### EXTRACTED TEXT
· · · ·

Not long ago, the Honorable Gary Sharpe, of the United States District Court for the Northern District of NY, granted Variscite NY One, Inc.’s (Variscite) request for an injunction prohibiting the NY State Office of Cannabis Management (NYOCM) from providing the initial batch of conditional retail operating licenses stemming from an application program held between August 25, 2022 and September 26, 2022. This month-long application period resulted in New York planning to issue 150 retail dispensary licenses, for which the injunction affects 63.
Variscite and Gay filed a complaint on September 26, 2022 against the NYOCM, and moved for an injunction soon after, arguing that the application process approved by the NYOCM is unconstitutional because it unlawfully restricts interstate commerce in violation of the dormant Commerce Clause. Plaintiffs sought an injunction prohibiting the NYOCM from issuing any licenses in certain New York geographic areas.
Judge Sharpe, applying the heightened level of dormant Commerce Clause scrutiny as was previously applied by district courts in addressing similar cannabis regulatory schemes, noted that the NYOCM made no effort to show the challenged provisions were narrowly drafted to serve a legitimate local purpose. Judge Sharpe also found irreparable harm to Variscite, and found that public interest will be served by granting the injunction because of the unconstitutional nature of the regulations that ultimately led to Variscite’s application denial.

· · · ·

### EXCERPTED RECORDS
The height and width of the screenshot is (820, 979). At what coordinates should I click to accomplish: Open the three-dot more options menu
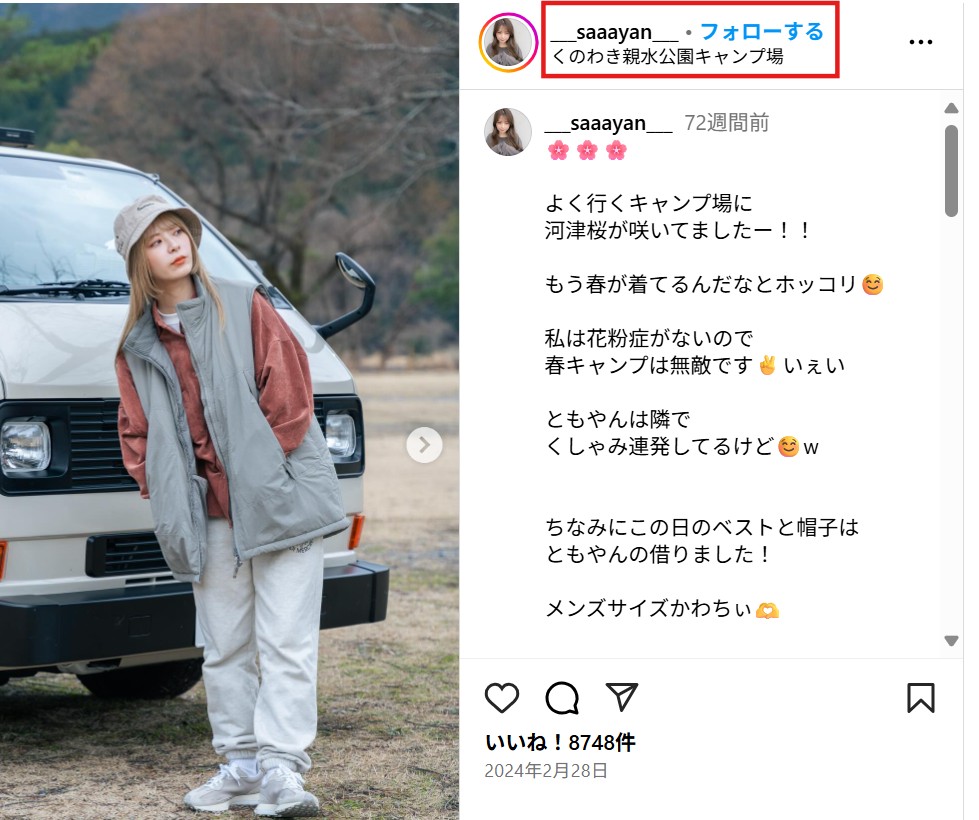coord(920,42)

· · · ·

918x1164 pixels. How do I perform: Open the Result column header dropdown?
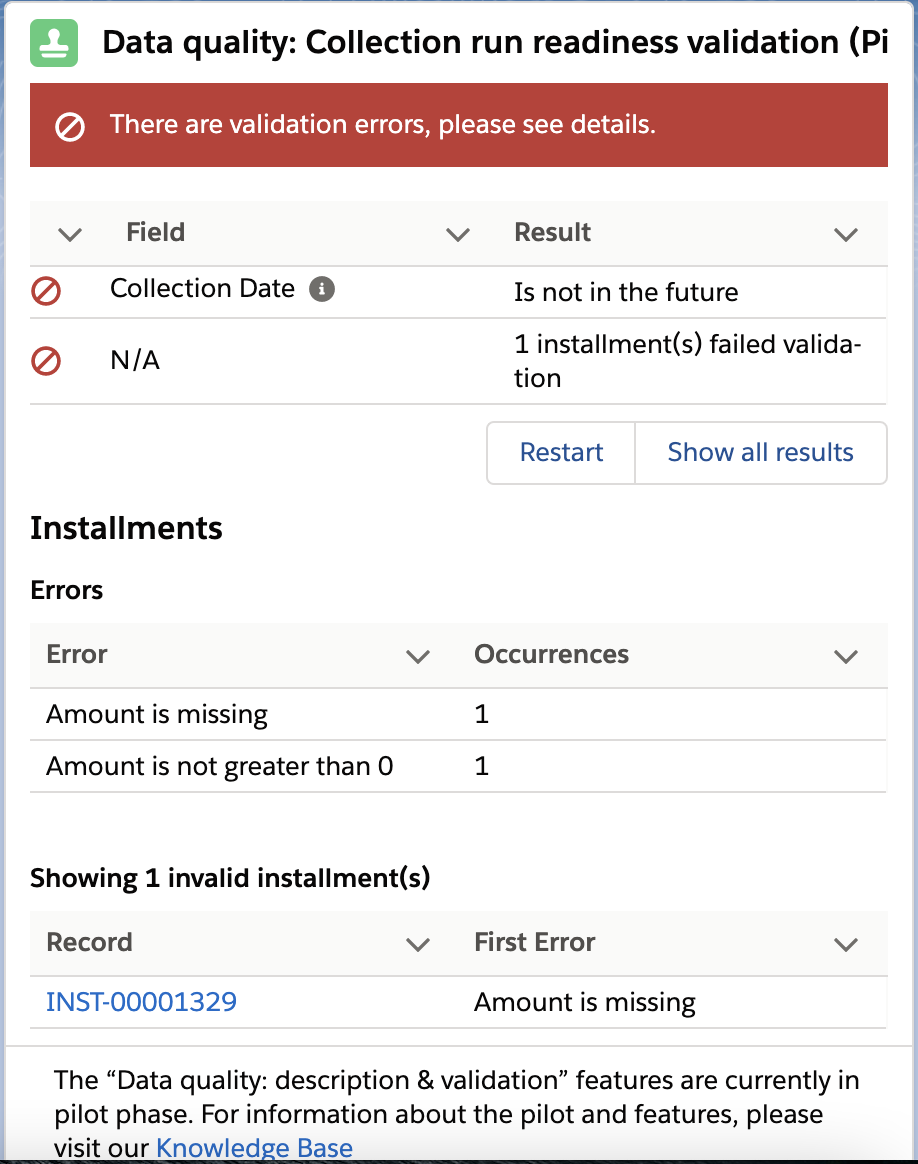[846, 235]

· · · ·

### PROBLEMS AND TASKS
a) In the passage on the cannabis license injunction, on what date did Variscite and Gay file their complaint against the NYOCM?
b) Do these statements agree with the passage on the cannabis license injunction? Answer yes or no for each, quoting the deciding words. (i) The injunction affects 63 of the retail dispensary licenses New York planned to issue. (ii) The plaintiffs argued that the application process violated the First Amendment. (iii) Judge Sharpe found that the NYOCM had shown the challenged provisions were narrowly drafted.
c) Carry on the passage on the cannabis license injunction, starting after its last sentence.

### ANSWERS BY TASK
a) September 26, 2022

b)
(i) Yes: "New York planning to issue 150 retail dispensary licenses, for which the injunction affects 63."
(ii) No: "it unlawfully restricts interstate commerce in violation of the dormant Commerce Clause."
(iii) No: "the NYOCM made no effort to show the challenged provisions were narrowly drafted to serve a legitimate local purpose."

c)
More recently, Gay and Variscite filed a similar lawsuit against the City of Los Angeles, the Los Angeles Department of Cannabis Regulation, and Michelle Garakian (Interim Executive Director for the City of Los Angeles), and soon thereafter moved for a TRO. Plaintiffs raised similar arguments as they did in New York, but Judge Sherilyn Peace Garnett reached the opposite conclusion. The crux of defendants’ arguments was that plaintiffs lacked standing because they failed to comply and submit documents showing they met the criteria for the social equity program, and thus the harm suffered was not caused solely by the allegedly unconstitutional provisions of the social equity program. Despite the fact that Judge Garnett determined plaintiffs’ argument presented enough factual support to raise disparate impact implications which would require a court to apply strict scrutiny, Judge Garnett turned back to plaintiffs’ standing, and discussed the fact that cannabis is still federally illegal which may warrant abstention due to the lack of a national market for cannabis.
Judge Sharpe and Judge Garnett reached opposite conclusions. The lack of uniformity shown by these two decisions may very well continue to exist until the Supreme Court weighs in on the dormant Commerce Clause, or Congress legalizes cannabis.
These two decisions lay in the shadow of the August 2022 First Circuit decision ruling that the dormant Commerce Clause applies to the cannabis industry. That ruling, found at Ne. Patients Grp. v. United Cannabis Patients & Caregivers of Maine, 45 F.4th 542, 547 (1st Cir. 2022), along with the two cases mentioned above demonstrate a recent trend that may find its way to the Supreme Court.